▶ **YOUR INSTRUCTIONS**
Restate exactly, and only, the lines spanning from the one with "Check the box for 麻辣烫 row" to the end of the records below.

++++

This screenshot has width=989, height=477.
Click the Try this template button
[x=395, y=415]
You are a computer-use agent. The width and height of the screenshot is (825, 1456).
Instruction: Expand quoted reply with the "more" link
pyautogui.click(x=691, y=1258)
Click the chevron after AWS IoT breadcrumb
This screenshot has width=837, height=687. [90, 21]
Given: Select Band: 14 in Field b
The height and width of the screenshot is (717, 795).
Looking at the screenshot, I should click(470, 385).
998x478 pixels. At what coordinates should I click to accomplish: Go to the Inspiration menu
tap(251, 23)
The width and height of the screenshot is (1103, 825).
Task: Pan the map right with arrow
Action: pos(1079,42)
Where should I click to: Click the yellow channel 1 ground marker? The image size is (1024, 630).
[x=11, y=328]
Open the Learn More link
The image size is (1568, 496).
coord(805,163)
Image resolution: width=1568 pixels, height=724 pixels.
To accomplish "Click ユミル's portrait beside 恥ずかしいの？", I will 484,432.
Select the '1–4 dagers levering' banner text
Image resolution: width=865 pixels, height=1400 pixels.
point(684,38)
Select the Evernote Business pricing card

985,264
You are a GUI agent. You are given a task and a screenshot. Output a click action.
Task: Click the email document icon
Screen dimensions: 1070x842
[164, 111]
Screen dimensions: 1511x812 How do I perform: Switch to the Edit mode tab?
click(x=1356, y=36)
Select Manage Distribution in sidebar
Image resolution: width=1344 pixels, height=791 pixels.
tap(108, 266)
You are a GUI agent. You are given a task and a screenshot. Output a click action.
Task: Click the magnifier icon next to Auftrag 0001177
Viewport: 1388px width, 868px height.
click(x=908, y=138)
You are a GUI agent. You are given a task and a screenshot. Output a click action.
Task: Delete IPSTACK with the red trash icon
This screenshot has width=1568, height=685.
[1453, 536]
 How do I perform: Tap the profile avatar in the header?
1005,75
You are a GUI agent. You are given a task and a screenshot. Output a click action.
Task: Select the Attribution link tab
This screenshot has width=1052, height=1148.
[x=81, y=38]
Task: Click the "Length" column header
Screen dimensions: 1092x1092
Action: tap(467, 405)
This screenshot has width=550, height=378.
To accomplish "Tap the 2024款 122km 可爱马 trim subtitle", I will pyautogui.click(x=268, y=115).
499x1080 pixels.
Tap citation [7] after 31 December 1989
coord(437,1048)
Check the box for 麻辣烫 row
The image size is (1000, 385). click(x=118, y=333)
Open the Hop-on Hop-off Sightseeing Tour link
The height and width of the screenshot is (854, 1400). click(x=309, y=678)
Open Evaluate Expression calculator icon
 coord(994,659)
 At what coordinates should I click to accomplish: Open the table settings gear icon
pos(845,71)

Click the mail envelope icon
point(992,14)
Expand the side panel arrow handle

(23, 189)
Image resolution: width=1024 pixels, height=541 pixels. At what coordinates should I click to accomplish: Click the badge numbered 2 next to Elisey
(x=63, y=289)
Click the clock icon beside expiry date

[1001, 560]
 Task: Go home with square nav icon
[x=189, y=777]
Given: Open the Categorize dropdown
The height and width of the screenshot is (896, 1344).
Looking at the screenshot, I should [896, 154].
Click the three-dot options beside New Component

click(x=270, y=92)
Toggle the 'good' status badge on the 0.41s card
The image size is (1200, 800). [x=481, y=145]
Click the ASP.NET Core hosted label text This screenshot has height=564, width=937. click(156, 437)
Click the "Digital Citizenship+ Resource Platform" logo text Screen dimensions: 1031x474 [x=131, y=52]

++++

▶ **SOLVED EXERCISE**
Check the box for 麻辣烫 row
The image size is (1000, 385). click(x=118, y=333)
Open the Hop-on Hop-off Sightseeing Tour link
The height and width of the screenshot is (854, 1400). click(x=309, y=678)
Open Evaluate Expression calculator icon
 coord(994,659)
 At what coordinates should I click to accomplish: Open the table settings gear icon
pos(845,71)

Click the mail envelope icon
point(992,14)
Expand the side panel arrow handle

(23, 189)
Image resolution: width=1024 pixels, height=541 pixels. At what coordinates should I click to accomplish: Click the badge numbered 2 next to Elisey
(x=63, y=289)
Click the clock icon beside expiry date

[1001, 560]
 Task: Go home with square nav icon
[x=189, y=777]
Given: Open the Categorize dropdown
The height and width of the screenshot is (896, 1344).
Looking at the screenshot, I should [896, 154].
Click the three-dot options beside New Component

click(x=270, y=92)
Toggle the 'good' status badge on the 0.41s card
The image size is (1200, 800). [x=481, y=145]
Click the ASP.NET Core hosted label text This screenshot has height=564, width=937. click(156, 437)
Click the "Digital Citizenship+ Resource Platform" logo text Screen dimensions: 1031x474 [x=131, y=52]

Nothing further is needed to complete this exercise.